Dry age-related macular degeneration (AMD) is one of the common blinding eye diseases, with pathological hallmarks of lipofuscin accumulation, neuroretina atrophy and retinal pigment epithelium (RPE) degeneration. Currently, there are no effective interventions for dry AMD. Although there is already evidence suggesting a link between cellular senescence and age-related diseases, it is still unclear whether long-term senolytic therapy with Dasatinib and Quercetin (D + Q) can slow the progression of dry AMD and ultimately prevent retinal structural damage and function loss. Mice lacking the Abca4 and Rdh8 genes (Abca4-/-Rdh8-/- mice) are a preclinical model of dry AMD. In this study, we performed a 4-month senolytic therapy with D + Q on 4-month-old Abca4-/-Rdh8-/- mice. Abca4-/-Rdh8-/- mice at the age of 8 months showed obvious retinal degeneration, along with RPE senescence, lysosomal alkalinization, lipofuscin accumulation and oxidative stress.
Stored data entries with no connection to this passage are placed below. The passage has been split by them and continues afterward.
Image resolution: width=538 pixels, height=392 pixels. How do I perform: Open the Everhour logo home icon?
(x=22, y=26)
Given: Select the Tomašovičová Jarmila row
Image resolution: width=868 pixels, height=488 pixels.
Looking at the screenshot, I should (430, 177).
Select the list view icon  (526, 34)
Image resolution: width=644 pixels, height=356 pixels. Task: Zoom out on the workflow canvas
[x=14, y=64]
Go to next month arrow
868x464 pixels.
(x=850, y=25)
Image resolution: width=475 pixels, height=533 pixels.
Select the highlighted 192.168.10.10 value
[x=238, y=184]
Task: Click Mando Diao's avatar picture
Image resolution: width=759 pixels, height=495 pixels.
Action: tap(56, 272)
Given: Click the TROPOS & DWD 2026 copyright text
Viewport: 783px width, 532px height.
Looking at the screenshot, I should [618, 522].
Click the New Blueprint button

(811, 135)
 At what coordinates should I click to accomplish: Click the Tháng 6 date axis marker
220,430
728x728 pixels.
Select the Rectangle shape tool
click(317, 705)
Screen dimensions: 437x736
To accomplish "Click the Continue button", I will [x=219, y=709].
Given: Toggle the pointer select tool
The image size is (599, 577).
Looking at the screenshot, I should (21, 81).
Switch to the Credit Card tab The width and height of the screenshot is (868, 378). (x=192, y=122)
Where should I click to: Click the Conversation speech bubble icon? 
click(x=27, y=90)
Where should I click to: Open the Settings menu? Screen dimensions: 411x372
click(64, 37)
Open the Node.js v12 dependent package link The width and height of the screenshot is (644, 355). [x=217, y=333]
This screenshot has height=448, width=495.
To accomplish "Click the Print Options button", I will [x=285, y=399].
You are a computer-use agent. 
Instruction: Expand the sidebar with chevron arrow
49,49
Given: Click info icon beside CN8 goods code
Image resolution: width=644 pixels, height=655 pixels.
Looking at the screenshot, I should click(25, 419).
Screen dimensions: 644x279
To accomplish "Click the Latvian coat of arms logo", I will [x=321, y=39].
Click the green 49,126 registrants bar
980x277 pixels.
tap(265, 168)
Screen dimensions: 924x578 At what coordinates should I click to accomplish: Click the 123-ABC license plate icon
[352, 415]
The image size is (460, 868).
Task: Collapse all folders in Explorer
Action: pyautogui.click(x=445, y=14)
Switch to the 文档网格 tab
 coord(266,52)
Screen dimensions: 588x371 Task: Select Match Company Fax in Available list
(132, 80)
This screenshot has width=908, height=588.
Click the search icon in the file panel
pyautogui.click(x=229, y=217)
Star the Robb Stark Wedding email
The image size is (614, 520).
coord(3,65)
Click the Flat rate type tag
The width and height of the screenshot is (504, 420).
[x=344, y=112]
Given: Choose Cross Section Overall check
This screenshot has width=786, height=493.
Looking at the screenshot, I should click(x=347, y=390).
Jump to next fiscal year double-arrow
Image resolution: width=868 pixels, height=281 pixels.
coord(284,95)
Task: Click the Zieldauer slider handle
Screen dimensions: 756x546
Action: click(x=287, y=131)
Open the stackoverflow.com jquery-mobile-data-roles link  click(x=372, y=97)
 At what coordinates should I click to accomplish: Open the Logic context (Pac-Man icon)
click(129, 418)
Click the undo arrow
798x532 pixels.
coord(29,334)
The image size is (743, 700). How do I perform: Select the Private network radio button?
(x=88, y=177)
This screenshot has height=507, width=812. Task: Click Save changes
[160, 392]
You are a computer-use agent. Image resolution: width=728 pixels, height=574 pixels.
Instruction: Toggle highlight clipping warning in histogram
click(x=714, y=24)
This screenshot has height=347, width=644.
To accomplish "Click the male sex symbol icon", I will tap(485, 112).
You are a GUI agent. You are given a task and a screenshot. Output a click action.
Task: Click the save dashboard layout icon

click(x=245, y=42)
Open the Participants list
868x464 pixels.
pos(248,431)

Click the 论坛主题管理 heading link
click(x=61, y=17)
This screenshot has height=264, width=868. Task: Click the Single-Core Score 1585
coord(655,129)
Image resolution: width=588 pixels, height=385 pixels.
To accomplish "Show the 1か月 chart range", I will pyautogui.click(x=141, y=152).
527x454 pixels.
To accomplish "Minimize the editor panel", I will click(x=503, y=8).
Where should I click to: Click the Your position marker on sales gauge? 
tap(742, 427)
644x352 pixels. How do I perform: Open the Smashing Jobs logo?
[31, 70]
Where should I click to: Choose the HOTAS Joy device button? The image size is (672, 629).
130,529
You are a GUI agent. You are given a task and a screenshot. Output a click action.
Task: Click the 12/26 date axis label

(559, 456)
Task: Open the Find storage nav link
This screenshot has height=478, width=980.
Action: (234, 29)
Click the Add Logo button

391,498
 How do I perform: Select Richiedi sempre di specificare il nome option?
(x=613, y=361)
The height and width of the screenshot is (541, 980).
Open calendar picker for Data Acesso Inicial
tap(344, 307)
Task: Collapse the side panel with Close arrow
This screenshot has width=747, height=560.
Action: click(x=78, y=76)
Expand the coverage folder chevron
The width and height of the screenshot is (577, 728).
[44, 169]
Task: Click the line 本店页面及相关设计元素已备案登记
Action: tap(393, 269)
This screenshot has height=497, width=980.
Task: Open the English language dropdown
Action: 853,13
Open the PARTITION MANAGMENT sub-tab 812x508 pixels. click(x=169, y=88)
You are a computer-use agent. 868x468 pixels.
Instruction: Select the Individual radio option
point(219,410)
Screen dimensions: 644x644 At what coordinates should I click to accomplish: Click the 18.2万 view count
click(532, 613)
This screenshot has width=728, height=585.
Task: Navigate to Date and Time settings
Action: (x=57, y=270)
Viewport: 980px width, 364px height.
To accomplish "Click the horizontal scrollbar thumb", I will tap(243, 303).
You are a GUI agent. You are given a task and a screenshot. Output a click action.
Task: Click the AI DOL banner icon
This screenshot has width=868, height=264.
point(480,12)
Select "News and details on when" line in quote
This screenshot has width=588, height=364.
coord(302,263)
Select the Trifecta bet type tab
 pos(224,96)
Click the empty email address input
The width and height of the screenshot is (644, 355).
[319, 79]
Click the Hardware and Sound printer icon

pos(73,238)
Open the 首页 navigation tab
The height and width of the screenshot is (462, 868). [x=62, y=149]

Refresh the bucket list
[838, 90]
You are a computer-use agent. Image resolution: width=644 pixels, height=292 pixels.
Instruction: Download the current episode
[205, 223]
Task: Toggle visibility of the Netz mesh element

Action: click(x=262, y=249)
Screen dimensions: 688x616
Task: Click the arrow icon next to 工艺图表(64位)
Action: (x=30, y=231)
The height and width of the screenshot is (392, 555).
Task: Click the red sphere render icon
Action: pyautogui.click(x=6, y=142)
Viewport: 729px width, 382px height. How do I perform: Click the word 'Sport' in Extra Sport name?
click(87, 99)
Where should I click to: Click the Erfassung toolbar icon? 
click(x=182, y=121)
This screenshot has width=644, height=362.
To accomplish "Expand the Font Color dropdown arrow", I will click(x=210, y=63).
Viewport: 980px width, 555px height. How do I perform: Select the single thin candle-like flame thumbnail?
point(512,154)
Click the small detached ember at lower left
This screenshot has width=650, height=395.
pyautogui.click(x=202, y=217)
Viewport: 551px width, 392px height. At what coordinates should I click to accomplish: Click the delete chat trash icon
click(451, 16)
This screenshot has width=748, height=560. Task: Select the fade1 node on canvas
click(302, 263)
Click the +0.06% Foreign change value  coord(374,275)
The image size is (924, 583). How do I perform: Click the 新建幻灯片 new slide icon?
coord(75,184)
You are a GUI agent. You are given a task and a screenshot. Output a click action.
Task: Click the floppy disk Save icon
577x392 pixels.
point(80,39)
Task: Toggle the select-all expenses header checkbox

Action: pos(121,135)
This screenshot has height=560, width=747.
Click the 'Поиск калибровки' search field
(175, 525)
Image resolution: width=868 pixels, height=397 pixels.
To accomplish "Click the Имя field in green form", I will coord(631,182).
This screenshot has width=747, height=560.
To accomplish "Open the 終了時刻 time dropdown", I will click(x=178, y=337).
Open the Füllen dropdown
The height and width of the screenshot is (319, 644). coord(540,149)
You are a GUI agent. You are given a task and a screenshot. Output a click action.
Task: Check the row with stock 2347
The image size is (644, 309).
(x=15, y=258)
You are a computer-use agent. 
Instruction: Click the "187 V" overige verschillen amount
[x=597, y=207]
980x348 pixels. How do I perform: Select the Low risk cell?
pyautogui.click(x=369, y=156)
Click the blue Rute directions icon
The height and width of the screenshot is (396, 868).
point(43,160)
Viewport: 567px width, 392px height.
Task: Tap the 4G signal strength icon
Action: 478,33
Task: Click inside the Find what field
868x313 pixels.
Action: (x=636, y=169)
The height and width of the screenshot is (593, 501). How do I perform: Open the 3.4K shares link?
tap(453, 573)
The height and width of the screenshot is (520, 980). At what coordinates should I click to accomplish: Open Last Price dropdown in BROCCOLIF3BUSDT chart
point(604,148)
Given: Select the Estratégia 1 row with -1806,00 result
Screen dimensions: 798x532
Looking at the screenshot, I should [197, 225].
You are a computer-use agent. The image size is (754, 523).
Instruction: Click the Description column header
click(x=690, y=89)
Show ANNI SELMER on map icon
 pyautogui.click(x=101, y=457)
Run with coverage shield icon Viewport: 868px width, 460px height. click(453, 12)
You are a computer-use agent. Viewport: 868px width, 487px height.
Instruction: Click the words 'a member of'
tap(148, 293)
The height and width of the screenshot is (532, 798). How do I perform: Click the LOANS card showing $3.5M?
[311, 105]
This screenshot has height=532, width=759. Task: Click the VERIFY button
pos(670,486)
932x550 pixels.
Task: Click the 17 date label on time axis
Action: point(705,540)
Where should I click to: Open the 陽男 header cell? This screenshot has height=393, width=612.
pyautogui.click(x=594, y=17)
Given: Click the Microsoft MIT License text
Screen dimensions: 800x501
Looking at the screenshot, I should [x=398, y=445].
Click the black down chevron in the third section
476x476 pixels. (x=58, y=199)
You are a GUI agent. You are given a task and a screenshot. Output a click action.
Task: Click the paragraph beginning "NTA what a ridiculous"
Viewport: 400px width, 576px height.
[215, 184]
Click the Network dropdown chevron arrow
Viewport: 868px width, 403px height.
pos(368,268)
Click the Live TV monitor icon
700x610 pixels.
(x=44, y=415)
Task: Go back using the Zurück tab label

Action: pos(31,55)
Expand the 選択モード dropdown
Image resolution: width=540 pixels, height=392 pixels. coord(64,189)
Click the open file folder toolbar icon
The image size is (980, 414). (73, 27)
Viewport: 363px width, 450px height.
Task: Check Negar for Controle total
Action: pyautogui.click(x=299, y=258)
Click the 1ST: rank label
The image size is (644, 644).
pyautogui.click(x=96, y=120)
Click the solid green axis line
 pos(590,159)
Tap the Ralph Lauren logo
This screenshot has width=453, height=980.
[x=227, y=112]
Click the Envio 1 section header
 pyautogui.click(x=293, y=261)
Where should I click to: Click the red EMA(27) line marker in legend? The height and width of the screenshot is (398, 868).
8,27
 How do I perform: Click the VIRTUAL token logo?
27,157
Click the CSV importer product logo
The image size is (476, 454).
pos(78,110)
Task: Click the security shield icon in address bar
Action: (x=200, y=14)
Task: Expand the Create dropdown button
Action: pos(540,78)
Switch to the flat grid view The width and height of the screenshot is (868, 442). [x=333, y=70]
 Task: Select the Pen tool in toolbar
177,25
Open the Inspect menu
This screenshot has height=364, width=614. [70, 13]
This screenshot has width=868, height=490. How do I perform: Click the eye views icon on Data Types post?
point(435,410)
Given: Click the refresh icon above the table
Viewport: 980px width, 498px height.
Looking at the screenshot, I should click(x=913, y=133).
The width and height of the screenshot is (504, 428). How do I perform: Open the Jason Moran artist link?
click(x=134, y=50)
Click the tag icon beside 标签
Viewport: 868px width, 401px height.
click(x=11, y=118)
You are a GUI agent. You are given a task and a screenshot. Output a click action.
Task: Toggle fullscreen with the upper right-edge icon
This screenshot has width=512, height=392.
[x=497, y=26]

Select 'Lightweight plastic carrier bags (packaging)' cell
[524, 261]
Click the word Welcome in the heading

Importantly, the long-term D + Q regimen significantly alleviated the degeneration of retinal structures and function in 8-month-old Abca4-/-Rdh8-/- mice, and it effectively repressed cellular senescence, lysosomal alkalinization, lipofuscin accumulation and oxidative stress in the RPE. This study is the first to demonstrate the effect of long-term intervention with senolytics D + Q on dry AMD. Overall, these findings highlight the potential of long-term senolytic treatment as an intervention for dry AMD.